Both instances haunt Aisha Ahmad-Post, executive director of the Robert and Judi Newman Center for the Performing Arts.

A teenager in the ‘90s, Ahmad-Post didn’t see much South Asian representation in U.S. media. Then came 9/11.

“It was like suddenly, ‘Oh, Muslims are bad,’” she says.

And while Ahmad-Post wasn’t raised Muslim, she has Muslim family members.

In the name of patriotism, negative perceptions enveloped her names – Aisha and Ahmad.

“That was my first experience of having racial slurs thrown at me in class or outside. It’s sort of this odd thing. Being South Asian, we were erased from the dialogue around race.”

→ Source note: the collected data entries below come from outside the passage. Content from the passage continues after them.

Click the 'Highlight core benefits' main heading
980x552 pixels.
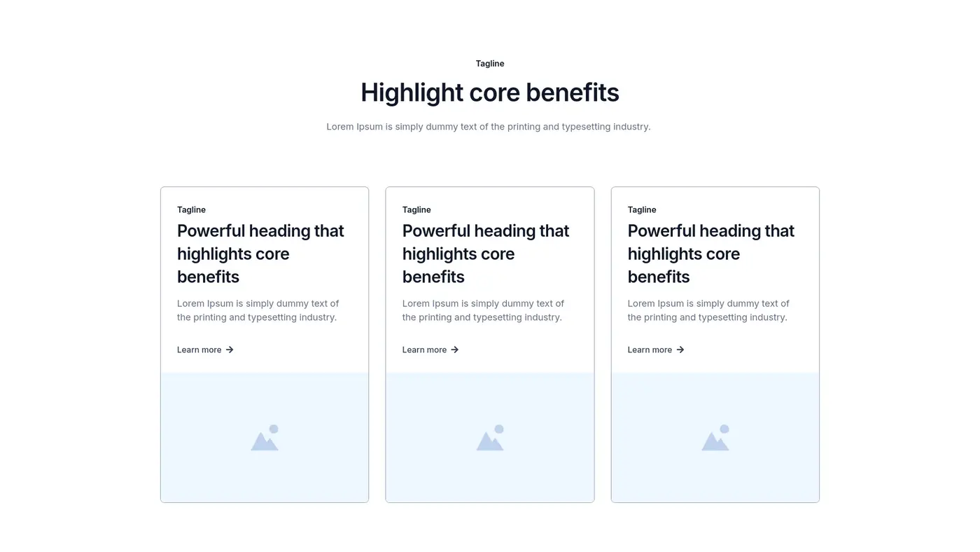pos(490,92)
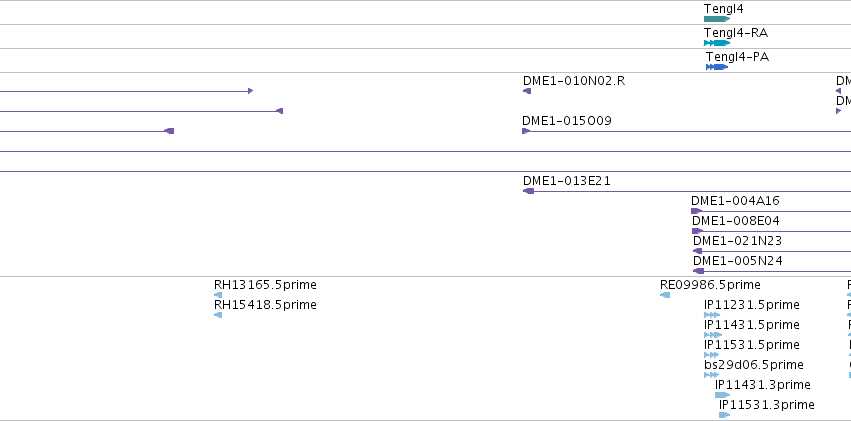Click the IP11231.5prime EST arrows

[x=712, y=315]
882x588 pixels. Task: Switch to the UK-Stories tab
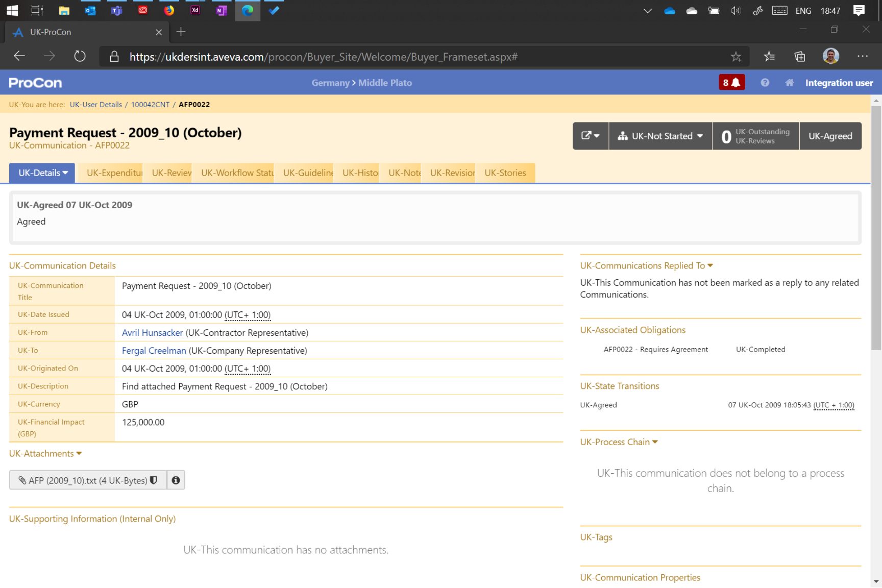pos(505,173)
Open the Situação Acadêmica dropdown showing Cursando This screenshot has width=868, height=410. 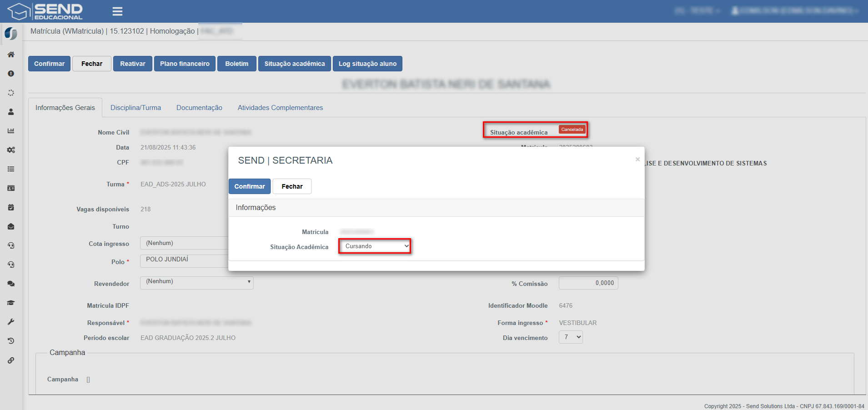click(375, 246)
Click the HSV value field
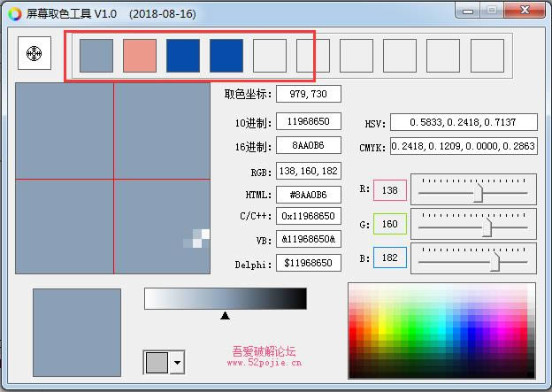The image size is (552, 392). coord(464,122)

But in 2020, after the murders of George Floyd, Breonna Taylor and Ahmaud Arbery, America began to confront its past. The summer of 2020 saw a nationwide plea for justice for all. And Ahmad-Post, who took over as executive director during a time of uncertainty, envisioned big things. 

A year later, she signed a pledge to further the Newman Center’s commitment to racial equity, diversity and inclusion.

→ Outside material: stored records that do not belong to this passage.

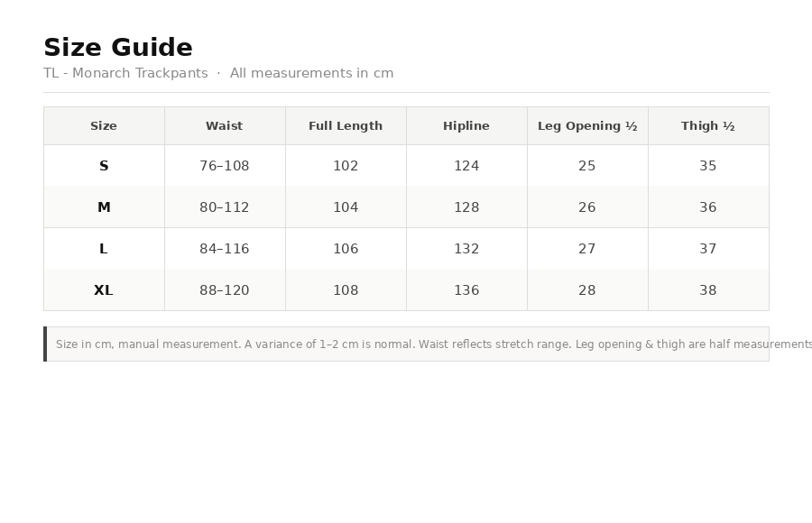Screen dimensions: 812x523
Task: Select the S size row label
Action: 104,166
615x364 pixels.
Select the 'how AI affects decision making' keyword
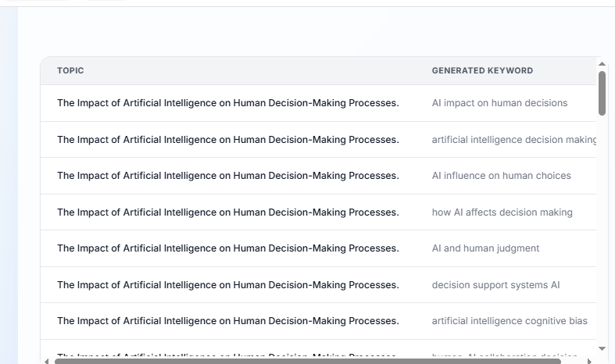(x=502, y=212)
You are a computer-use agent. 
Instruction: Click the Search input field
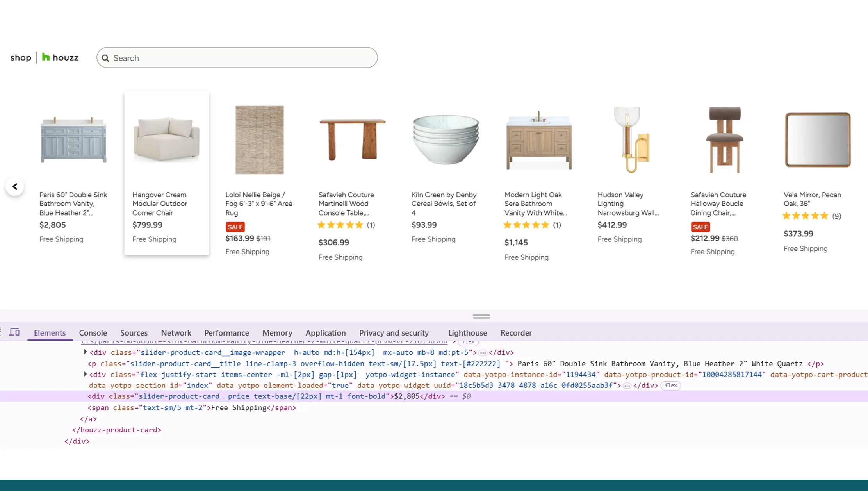[242, 58]
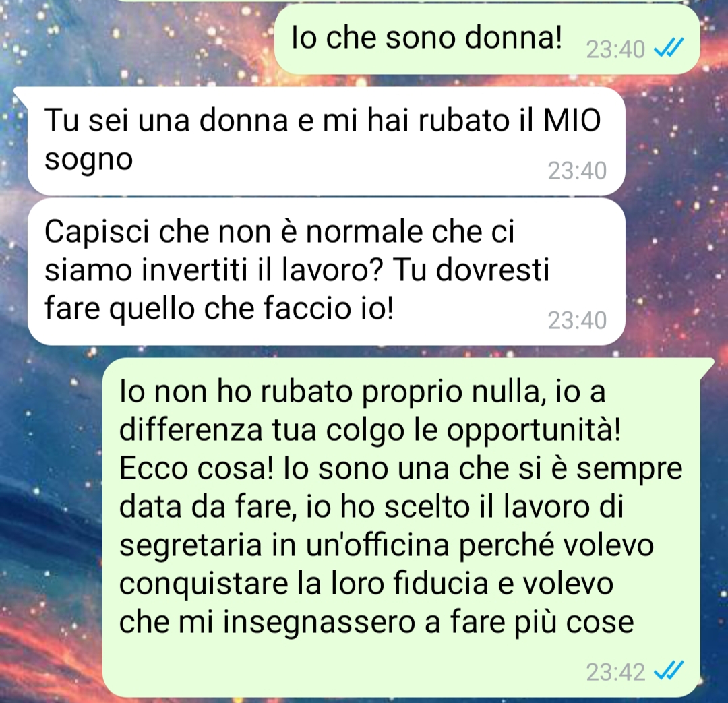The width and height of the screenshot is (728, 703).
Task: Select the long 'Io non ho rubato' message
Action: [x=401, y=528]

The 10/20/30 pledge, written by the Association of Performing Arts Professionals, is designed to unfold over 10 years.

The commitment aims to empower, represent and engage with artists and organizations who identify as people in the global majority, women, individuals with disabilities and LGBTQIA+ people by allocating 20% of its programming and 30% of its annual performance budget to those groups.

The idea is simple, Ahmad-Post says. And the Newman Center already is leading by example. More than half of the center’s Season Presents current offerings meet the pledge’s criteria.

Still, she says, “I’d like us to do better when it comes to hiring, when it comes to vendors and when it comes to building a diverse pipeline of the arts in Denver.”

In order to have a thriving arts ecosystem, diverse artists must have a voice. And it matters, she says, in a predominantly white city with a legacy of redlining, gentrification and busing. 

“We [DU] are trying to build more diversity and inclusivity in our research, scholarship and our community impact,” she says. “I think one of the most accessible ways to learn about a different culture is through the arts, through food, through music, language and poetry."